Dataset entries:
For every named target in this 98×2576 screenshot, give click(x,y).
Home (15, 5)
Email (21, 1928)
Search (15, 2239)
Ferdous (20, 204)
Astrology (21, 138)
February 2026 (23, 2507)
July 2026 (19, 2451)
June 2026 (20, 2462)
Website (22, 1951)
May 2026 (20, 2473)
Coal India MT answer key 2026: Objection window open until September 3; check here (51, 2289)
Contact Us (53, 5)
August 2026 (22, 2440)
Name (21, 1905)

**Your instructions**
In full and without alteration, return every line above.

**Result for this exercise**
For every named target in this 98×2576 screenshot, give click(x,y).
Home (15, 5)
Email (21, 1928)
Search (15, 2239)
Ferdous (20, 204)
Astrology (21, 138)
February 2026 (23, 2507)
July 2026 (19, 2451)
June 2026 (20, 2462)
Website (22, 1951)
May 2026 (20, 2473)
Coal India MT answer key 2026: Objection window open until September 3; check here (51, 2289)
Contact Us (53, 5)
August 2026 (22, 2440)
Name (21, 1905)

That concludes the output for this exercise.